Adhesion of K88ab fimbriated E. coli in piglet small intestines in relation with iron transport molecules.

Enteropathogenic K88 fimbricated E. coli colonize the piglet small intestine. In swine, it has been previously established that some pigs lack intestinal receptors for K88 lectins and that these animals are resistant to infections by K88-positive E. coli. The receptor is inherited as a simple mendelian character. The interactions established between the glycoconjugate receptors of pig brush borders and K88 lectins are mediated by O- and N-linked glycoproteins which differ between adhesive and non-adhesive piglets.
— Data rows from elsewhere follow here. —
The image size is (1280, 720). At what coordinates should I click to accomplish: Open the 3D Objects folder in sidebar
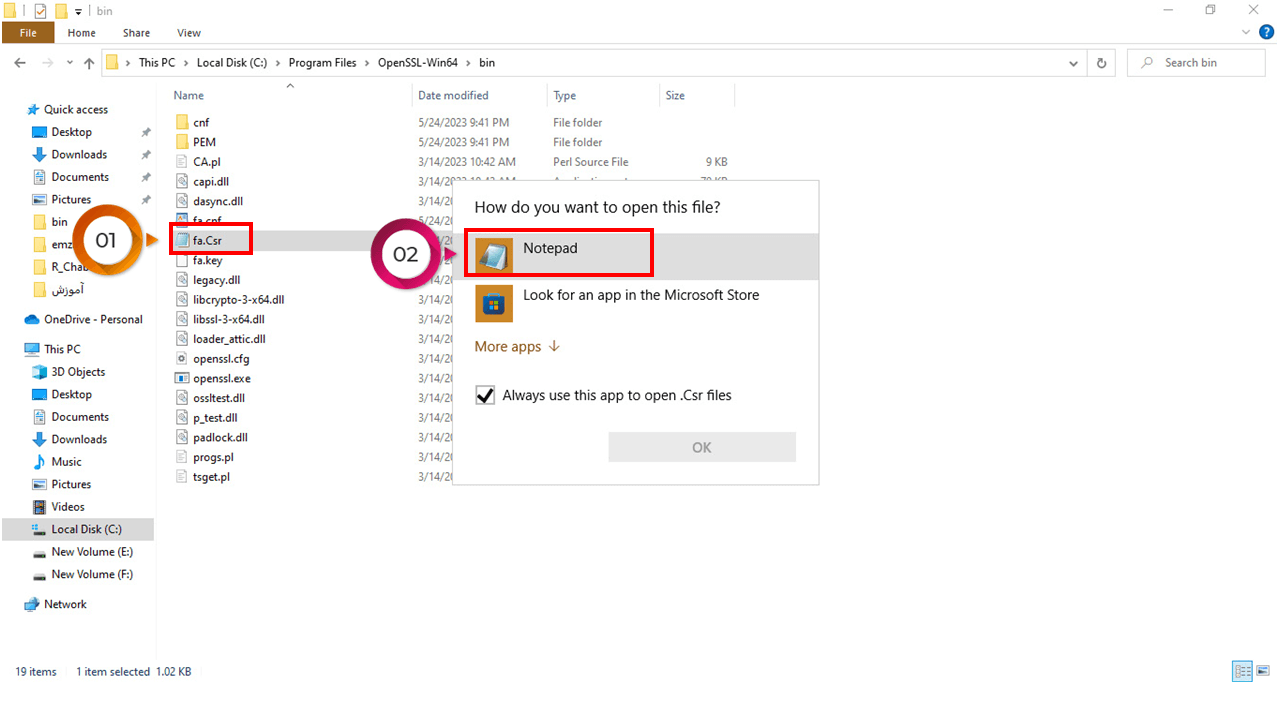tap(78, 372)
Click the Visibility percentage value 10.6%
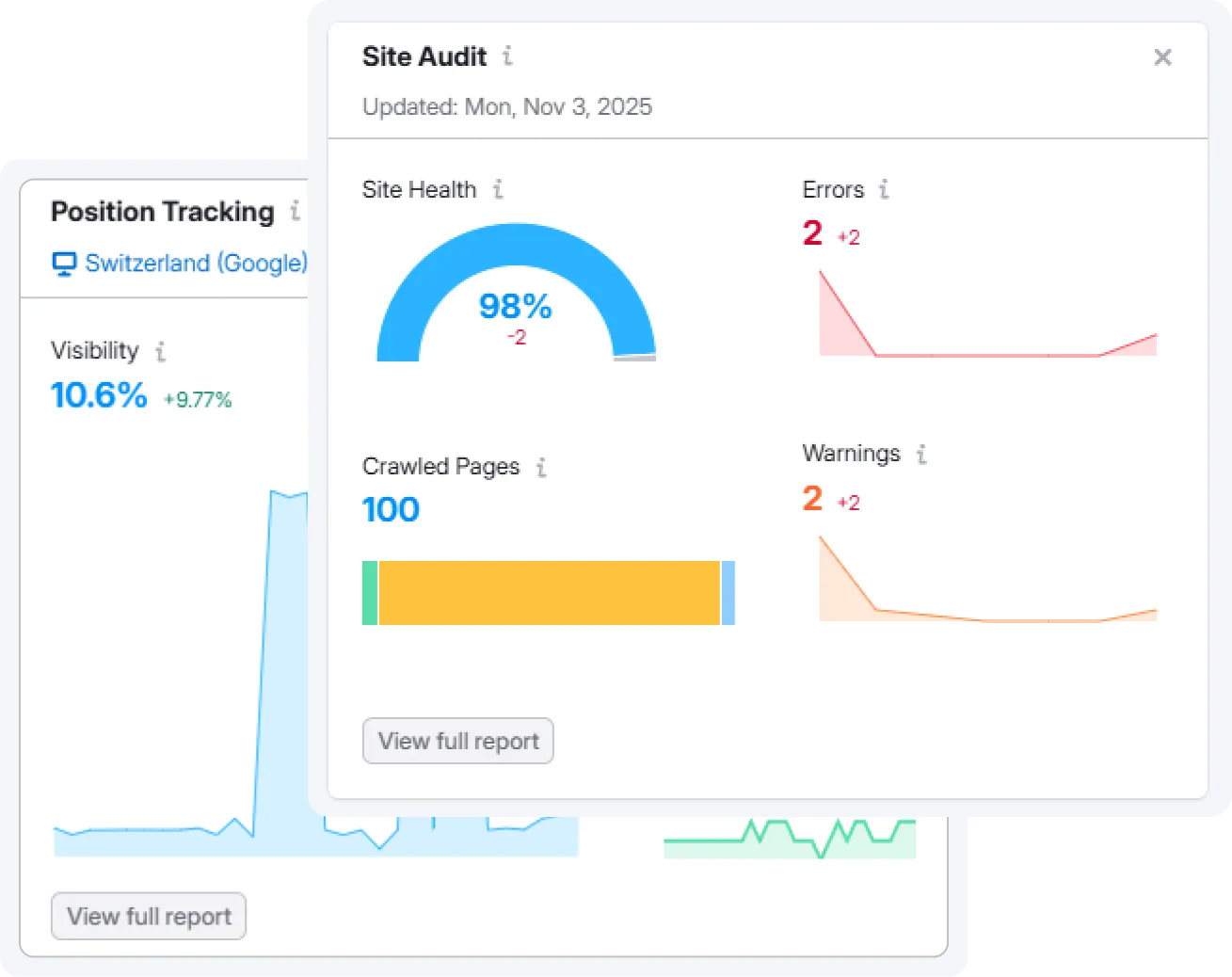 click(99, 395)
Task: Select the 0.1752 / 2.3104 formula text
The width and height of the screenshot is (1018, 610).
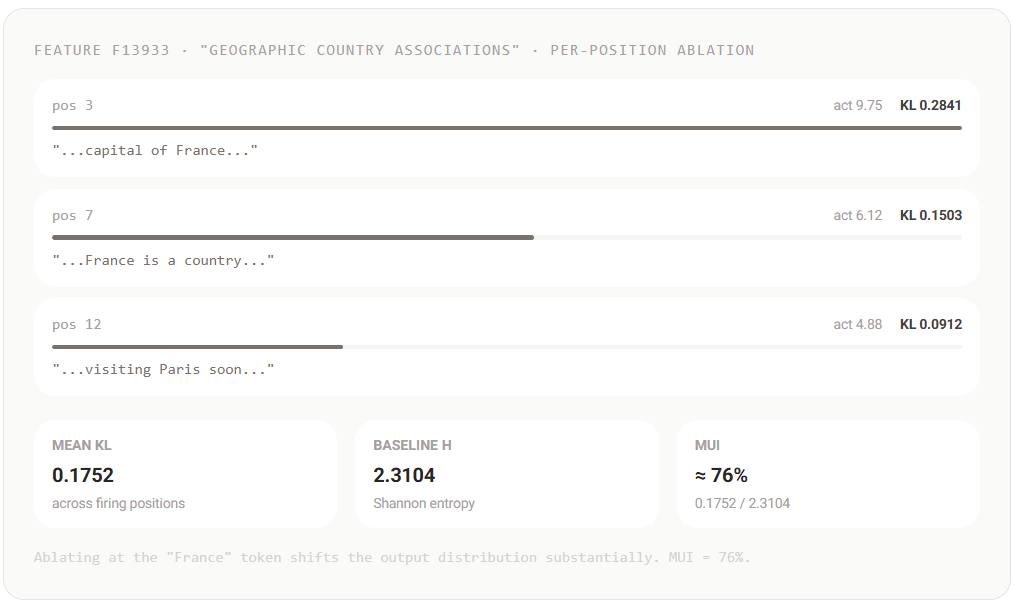Action: click(742, 504)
In this study the adhesion of E. coli K88+ in crossbred F2 (LW x MS) x (LW x MS) populations. By using in vitro brush border test, we observed modulation of the adhesion of K88 fimbriae and distinguished high and low affinity receptors. Furthermore, we correlated the attachment with glycoprotein pattern of epithelial cells and mucus. Epithelial cells and mucus contained several glycopeptides (from 42 to 74 kDa) recognized by K88ab fimbriae. The 74 kDa glycoprotein was characteristic of adhesive phenotype and was a mucosal transferrin (iTf). It appeared that iTf was more abundant in adhesive intestines than in non-adhesive ones, suggesting that susceptibility/resistance phenotype could be related to iron metabolism in the intestinal tract. Furthermore, we visualized the intestinal transferrin receptors on the brush border membrane of epithelial cells, probably implicated in iron absorption.